Onları bilemem ama, bir zamanlar saygı duyduğumuz, sevdiğimiz insanların bulaştıkları kirlilik haberleri karşısında, içinizin sızladığı anlar olmuyor mu? “İnsanların yüzüne nasıl bakacaklar? Yüzleri kızarmayacak mı? Ailelerine nasıl açıklama yapıyorlar?” türünden sorgulumaları, “İnsan gibi insan kalma çabası içinde olanlar” yapsalar dahi, kimilerinin çocukların bile kanmayacakları gerekçelere sığınmaya çalıştıklarını gözlemliyoruz.

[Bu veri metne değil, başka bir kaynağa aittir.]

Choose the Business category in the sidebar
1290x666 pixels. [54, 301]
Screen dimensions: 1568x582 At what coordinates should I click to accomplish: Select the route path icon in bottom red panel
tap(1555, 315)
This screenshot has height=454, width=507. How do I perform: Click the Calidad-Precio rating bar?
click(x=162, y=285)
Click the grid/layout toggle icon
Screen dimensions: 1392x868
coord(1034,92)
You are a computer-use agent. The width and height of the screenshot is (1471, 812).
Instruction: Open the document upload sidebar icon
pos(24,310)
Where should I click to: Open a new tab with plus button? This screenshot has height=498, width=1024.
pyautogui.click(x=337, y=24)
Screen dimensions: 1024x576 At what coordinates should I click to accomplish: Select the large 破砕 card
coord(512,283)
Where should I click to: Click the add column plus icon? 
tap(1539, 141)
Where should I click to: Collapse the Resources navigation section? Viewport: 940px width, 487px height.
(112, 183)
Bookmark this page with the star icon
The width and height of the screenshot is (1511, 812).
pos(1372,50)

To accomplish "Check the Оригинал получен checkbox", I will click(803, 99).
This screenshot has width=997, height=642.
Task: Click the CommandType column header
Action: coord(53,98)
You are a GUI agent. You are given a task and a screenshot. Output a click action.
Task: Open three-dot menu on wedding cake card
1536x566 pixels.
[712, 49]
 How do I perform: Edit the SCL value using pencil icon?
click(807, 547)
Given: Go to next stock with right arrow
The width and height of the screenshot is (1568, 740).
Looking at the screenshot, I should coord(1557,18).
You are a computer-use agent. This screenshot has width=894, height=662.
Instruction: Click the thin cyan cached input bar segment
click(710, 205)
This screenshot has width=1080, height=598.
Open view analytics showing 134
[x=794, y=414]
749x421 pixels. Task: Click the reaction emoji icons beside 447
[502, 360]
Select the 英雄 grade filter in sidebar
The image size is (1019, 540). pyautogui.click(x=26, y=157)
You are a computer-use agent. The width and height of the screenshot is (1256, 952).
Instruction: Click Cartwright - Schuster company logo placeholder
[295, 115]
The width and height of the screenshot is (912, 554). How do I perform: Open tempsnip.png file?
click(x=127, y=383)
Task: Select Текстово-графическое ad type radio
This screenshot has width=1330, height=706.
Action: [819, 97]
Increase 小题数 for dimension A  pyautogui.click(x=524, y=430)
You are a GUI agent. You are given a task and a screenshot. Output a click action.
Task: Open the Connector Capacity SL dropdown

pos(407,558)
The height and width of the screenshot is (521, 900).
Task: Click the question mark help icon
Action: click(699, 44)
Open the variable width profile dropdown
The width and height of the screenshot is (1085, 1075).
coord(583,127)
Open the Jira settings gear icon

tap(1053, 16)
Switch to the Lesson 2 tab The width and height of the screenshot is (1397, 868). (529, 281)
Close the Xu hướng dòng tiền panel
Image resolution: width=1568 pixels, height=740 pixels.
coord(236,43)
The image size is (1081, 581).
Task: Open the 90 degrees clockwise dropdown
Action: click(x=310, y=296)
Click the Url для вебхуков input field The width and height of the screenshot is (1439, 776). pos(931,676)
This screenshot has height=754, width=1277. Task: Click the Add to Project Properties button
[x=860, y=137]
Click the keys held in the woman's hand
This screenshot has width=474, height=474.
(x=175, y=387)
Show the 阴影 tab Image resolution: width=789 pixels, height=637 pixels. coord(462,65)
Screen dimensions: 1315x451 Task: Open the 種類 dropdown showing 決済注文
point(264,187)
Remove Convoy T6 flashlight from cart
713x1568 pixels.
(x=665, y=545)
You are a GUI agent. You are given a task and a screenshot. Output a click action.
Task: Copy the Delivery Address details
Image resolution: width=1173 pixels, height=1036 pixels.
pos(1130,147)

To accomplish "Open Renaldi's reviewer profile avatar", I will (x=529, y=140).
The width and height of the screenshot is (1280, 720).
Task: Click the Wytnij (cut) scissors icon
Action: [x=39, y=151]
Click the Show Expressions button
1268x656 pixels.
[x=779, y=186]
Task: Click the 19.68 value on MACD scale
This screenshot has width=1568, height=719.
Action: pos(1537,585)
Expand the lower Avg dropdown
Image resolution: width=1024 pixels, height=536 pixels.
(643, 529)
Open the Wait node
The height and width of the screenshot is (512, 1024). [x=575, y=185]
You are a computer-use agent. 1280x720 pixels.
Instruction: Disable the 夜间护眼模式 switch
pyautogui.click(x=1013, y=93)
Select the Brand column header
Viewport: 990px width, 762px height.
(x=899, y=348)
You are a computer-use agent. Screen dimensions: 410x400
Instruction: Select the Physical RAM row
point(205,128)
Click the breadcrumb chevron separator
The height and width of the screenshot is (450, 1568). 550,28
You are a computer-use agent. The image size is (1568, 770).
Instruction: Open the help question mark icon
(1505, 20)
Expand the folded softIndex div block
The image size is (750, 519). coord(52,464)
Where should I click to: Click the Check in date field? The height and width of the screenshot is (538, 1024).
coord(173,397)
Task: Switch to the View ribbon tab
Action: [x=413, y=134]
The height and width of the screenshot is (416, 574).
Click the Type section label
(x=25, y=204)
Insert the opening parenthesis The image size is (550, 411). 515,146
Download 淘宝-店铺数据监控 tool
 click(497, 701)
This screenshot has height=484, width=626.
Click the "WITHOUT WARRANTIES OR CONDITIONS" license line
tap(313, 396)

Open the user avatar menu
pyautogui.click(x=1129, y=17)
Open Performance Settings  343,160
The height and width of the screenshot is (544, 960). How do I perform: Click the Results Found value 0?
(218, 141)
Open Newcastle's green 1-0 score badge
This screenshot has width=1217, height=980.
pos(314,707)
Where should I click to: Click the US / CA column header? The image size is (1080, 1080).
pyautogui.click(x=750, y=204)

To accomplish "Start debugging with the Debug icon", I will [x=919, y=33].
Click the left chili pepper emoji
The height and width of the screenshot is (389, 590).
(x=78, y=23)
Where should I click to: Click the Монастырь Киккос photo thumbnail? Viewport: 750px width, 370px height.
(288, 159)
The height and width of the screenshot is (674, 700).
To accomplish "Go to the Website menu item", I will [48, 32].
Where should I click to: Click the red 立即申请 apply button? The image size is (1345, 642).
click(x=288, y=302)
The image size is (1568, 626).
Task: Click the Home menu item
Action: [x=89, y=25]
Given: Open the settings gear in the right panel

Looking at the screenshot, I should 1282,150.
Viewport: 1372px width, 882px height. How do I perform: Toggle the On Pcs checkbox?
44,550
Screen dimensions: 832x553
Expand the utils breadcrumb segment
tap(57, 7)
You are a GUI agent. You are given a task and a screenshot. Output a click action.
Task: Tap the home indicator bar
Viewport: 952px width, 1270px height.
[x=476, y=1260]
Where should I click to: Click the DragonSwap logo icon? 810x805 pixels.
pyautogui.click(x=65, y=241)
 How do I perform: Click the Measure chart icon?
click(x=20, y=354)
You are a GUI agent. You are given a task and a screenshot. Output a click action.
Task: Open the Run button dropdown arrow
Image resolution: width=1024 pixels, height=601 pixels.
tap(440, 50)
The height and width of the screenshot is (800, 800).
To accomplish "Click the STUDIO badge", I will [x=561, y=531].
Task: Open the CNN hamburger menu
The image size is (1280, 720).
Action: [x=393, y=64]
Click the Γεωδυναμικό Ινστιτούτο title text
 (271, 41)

Güncel yaşananların ağırlığı üzerinden bu genelleme girişiminden  sakın ola ki, geleceğe ilişkin karamsar olabileceğim gibisinden bir sonuç çıkmasın. Tam tersi kötülük düzeni bu kadar ayna gibi açığa çıktıktan sonra, insanoğlunun yaşamını sürdürebilme duygularında dipten gelen bir dalga gibi uyanış kaçınılmazdır. Diğer canlılar için acımasızlık kimileri için kolay görünse de yaşamın sürdürülemez noktalara, diplere çekildiğini algılamak, insanoğlu için güçlü bir uyarıdır. Utanmayı bilen erdemlilerden sadece söz etmiyorum. Her tür kirlilik içinde kendi yaşamını sürdürmeye niyetli olanların da büyük çoğunluğunu sarsan yeni gerçekliklerimiz var.

Sadaka düzeni, biat ederek yaşamlarını bugünlere kadar sürdürebilmiş olanların çoğunluğu için de artık, aralıksız dibe çekiliş günleri geldi de çattı bile. Dağıtılacak geniş kapsamlı sadakalar, kayırmaların da kaynakları tükendi. Bu ülkenin hem seçmen hem de yaşayanlarının tümü için insanca yaşanabilir koşullardan çoktan uzaklaşıldı. Hani yavaş yavaş uyuşturulma yöntemleri ile daha kötüsüne alıştırma kuralları hep geçerlidir ya. Bu kez işlemez boyutlara ulaştı.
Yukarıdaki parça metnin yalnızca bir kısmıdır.